Eikonal Blog


Fibonacci numbers – simple generalizations

Filed under: mathematics — Tags: , , , — sandokan65 @ 17:32

Source: 2009.02.04 Wed

The Fibonacci series \{f_n | n\in {\Bbb N}_0\} are defined by the recursive equation

    f_{n} = f_{n-1} + f_{n-2}

and the “initial conditions” (i.e. known) f_0 and f_1.

The case f_0=f_1=1 is the original Fibonacci’s sequence, and traditionally the members of the sequence are symbolized by capital case F: \{F_0=1, F_1=1, F_2=2, \cdots\}.
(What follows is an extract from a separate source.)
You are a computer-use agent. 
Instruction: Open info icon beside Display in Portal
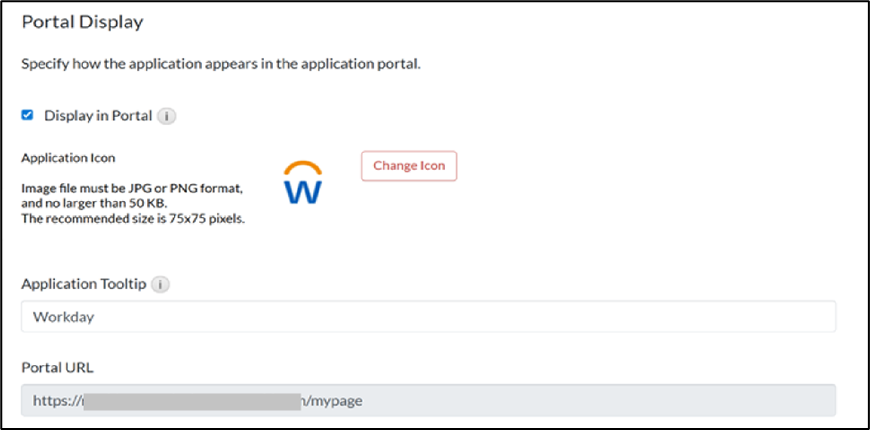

The exponential-type generating function {\cal F}(z) :\equiv \sum_{n=0}^\infty \frac{z^n}{n!} f_n satisfies the simple IVP (Initial value Problem):

  • {\cal F}''(z) = {\cal F}'(z) + {\cal F}(z),
  • {\cal F}(0) = f_0,
  • {\cal F}'(0) = f_1,

with the unique solution

    {\cal F}(z) = \frac{f_0}{\sqrt{5}} [(\varphi-1) e^{+\varphi z} + \varphi e^{(1-\varphi) z} ]  + \frac{f_1}{\sqrt{5}} [e^{+\varphi z} - e^{(1-\varphi) z}].

Here $\varphi :\equiv \frac{\sqrt{5}+1}2$ is the Golden Section, a root of the characteristic polynomial $P(\lambda) = \lambda^2 – \lambda-1$ (the other solution being $1-\varphi = \frac{\sqrt{5}-1}2$).
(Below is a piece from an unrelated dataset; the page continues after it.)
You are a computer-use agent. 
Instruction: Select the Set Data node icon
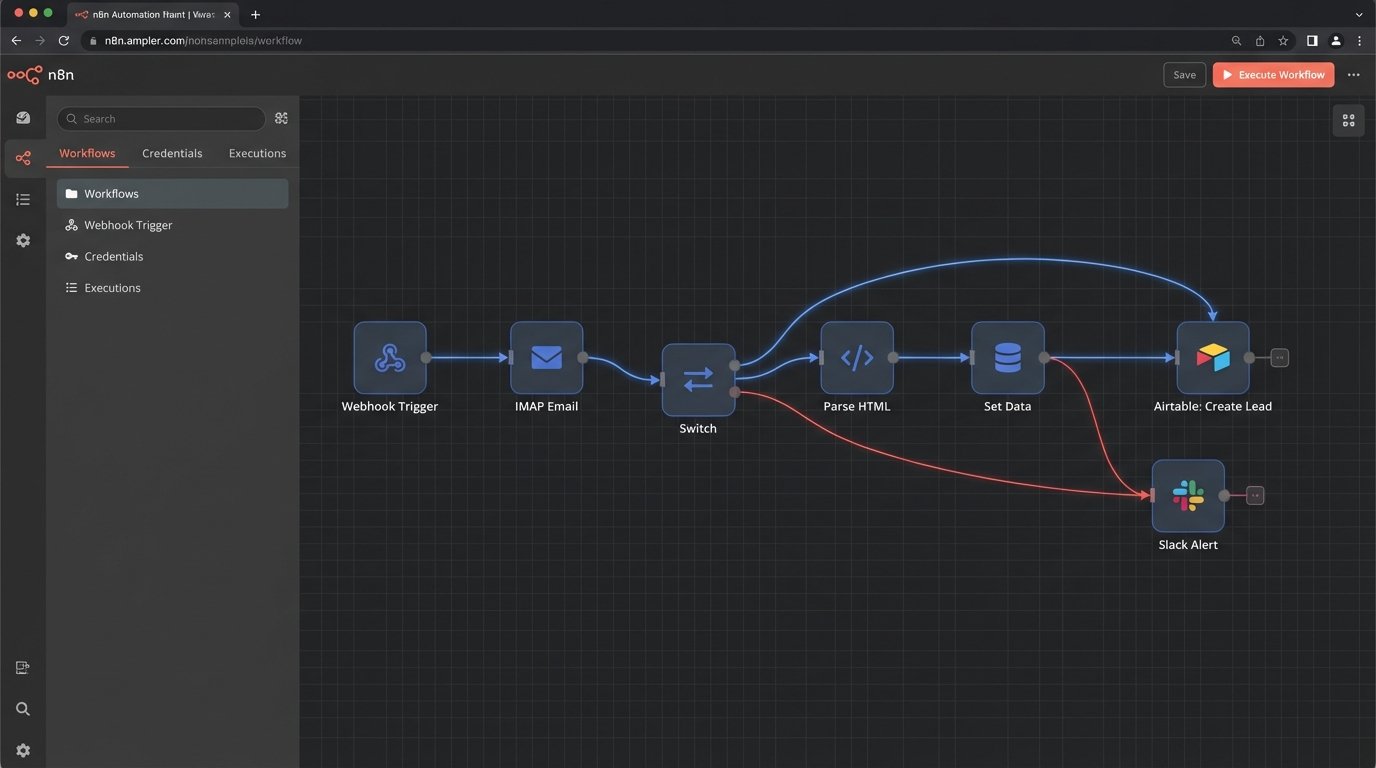point(1006,357)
Having the explicit expression for the generating function, one gets the explicit expression for individual sequence members:

    f_n =  \varphi^n \frac{(1-\varphi) f_0 + f_1}{\sqrt{5}} +   (1-\varphi)^n \frac{\varphi f_0 - f_1}{\sqrt{5}}.

First slight generalization

Use the recursive equation f_{n+2} = m f_{n+1} + k f_n. It leads to the following ODE for the generating function {\cal F}''(z) = m {\cal F}'(z) + k {\cal F}(z), the characteristic root equation \lambda^2 = m \lambda + k with the solutions \lambda_\pm = \frac{m\pm \kappa}2 (where \kappa :\equiv \sqrt{m^2+4 k}). The solution for the generating function is

    {\cal F}(z) = f_0 \left[\frac{1-m}2 e^{\lambda_+ z} - \frac{1+m}2 e^{\lambda_- z}\right] + f_1 \left[e^{\lambda_+ z} -  e^{\lambda_- z}\right]

and the explicit expression for the sequence members is

    f_n = f_0 \left[\frac{1-m}2 (\lambda_+)^n - \frac{1+m}2 (\lambda_-)^n\right] + f_1 \left[(\lambda_+)^n -  (\lambda_-)^n\right].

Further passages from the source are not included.